Risk of unfairness: is the criminal standard of proof applicable?

On a day when I am feeling particularly smug, I am not going to spoil my mood by risking being in contempt of court. So my comments on Solicitor General v Fairfax New Zealand Ltd 10/10/08, Randerson CHCJ, Gendall J, HC Wellington CIV-2008-485-705 will have a narrow focus.The plaintiff alleged that the respondents were in contempt of court because they had published information that gave rise to a real risk of interference with the due administration of justice by compromising the fair trial rights of the persons who currently face criminal charges. This allegation was held not to be made out (134):

“We conclude that the Solicitor-General has not proved beyond reasonable doubt that, as a matter of practical reality, the actions of the respondents in publishing the Fairfax articles caused a real risk of interference with the administration of justice by compromising the fair trial rights of the accused. …”

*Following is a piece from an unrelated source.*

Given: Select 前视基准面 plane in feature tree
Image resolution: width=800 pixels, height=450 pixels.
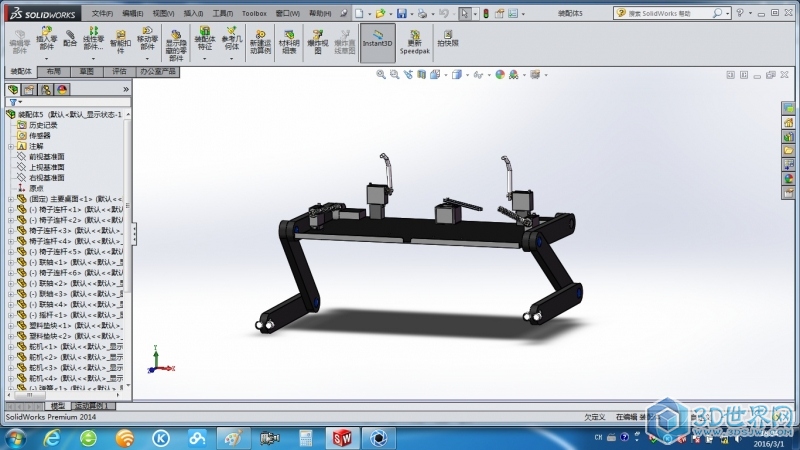Looking at the screenshot, I should pyautogui.click(x=46, y=156).

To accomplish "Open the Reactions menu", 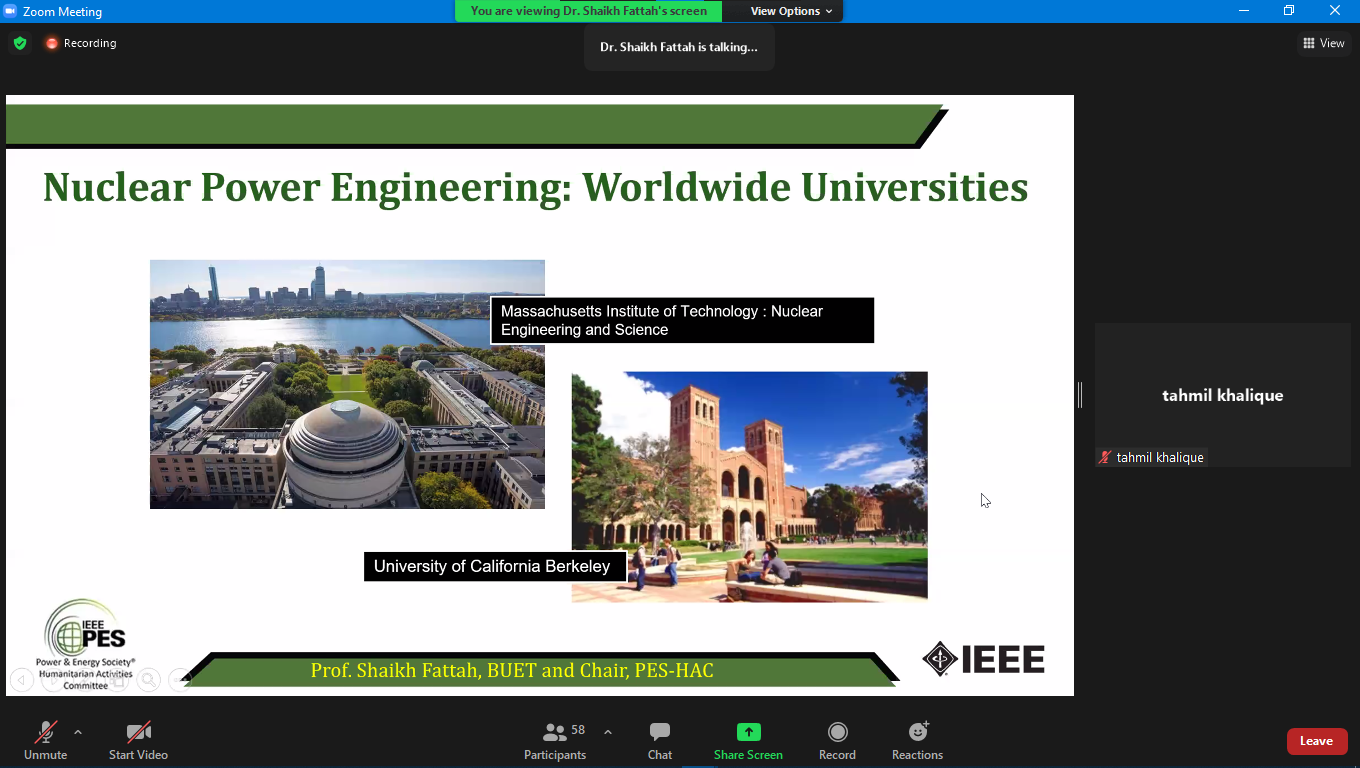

Here we have a compound of several ideas: the right to a fair trial, the standard to which it must be proved that a trial would not be fair, a real risk of interference with the right, and the standard of proof that there is that real risk.

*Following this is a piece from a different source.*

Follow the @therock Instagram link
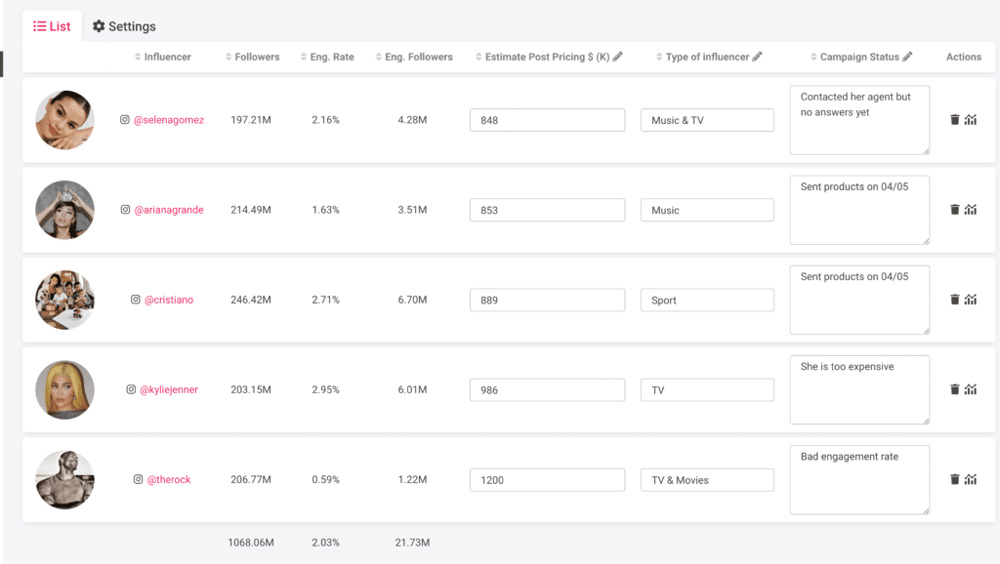(168, 480)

In Chamberlains v Lai (blogged here 11 September 2006) the Supreme Court noted that a “real risk” of the loss of a more favourable verdict is a lesser standard of proof than the balance of probabilities. A person could show that such a risk existed by adducing relatively slight evidence, and the sensitivity of the court to the issue would operate to put the burden on the other side of excluding that risk.

The present case concerns the risk that a trial could be unfair. The right to a fair trial is absolute (Condon v R, blogged here 24 August 2006) and the fairness of the trial is a matter for judicial sensitivity. Yet here, arguably, the High Court has diminished that in its formulation of its conclusion.

Certainly, the prosecution must prove its allegation of contempt to the standard of beyond reasonable doubt. What that means here is that the contents of the publications and the identities of the publishers must be proved beyond reasonable doubt. The publications in question must be of the kind that could give rise to a real risk of trial unfairness, otherwise they are irrelevant to the proceedings. But once that relevance test – which does not carry a particular standard of proof – is met, the only live issues for proof beyond reasonable doubt, given that the contents of the publications are not able to be disputed, are the identities of the publishers.

In Gisborne Herald Co Ltd v Solicitor-General [1995] 3 NZLR 563; (1995) 13 CRNZ 244, Richardson P, giving the judgment of the Court of Appeal, held:

“The present rule is that, where on the conventional analysis freedom of expression and fair trial rights cannot both be fully assured, it is appropriate in our free and democratic society to temporarily curtail freedom of media expression so as to guarantee a fair trial.”

In the present case the Full Court departed from this by requiring the prosecution to show beyond reasonable doubt that the publication prejudiced trial fairness: this is not a guarantee of a fair trial, it would permit trials that are probably going to be unfair as long as they would not beyond reasonable doubt be unfair.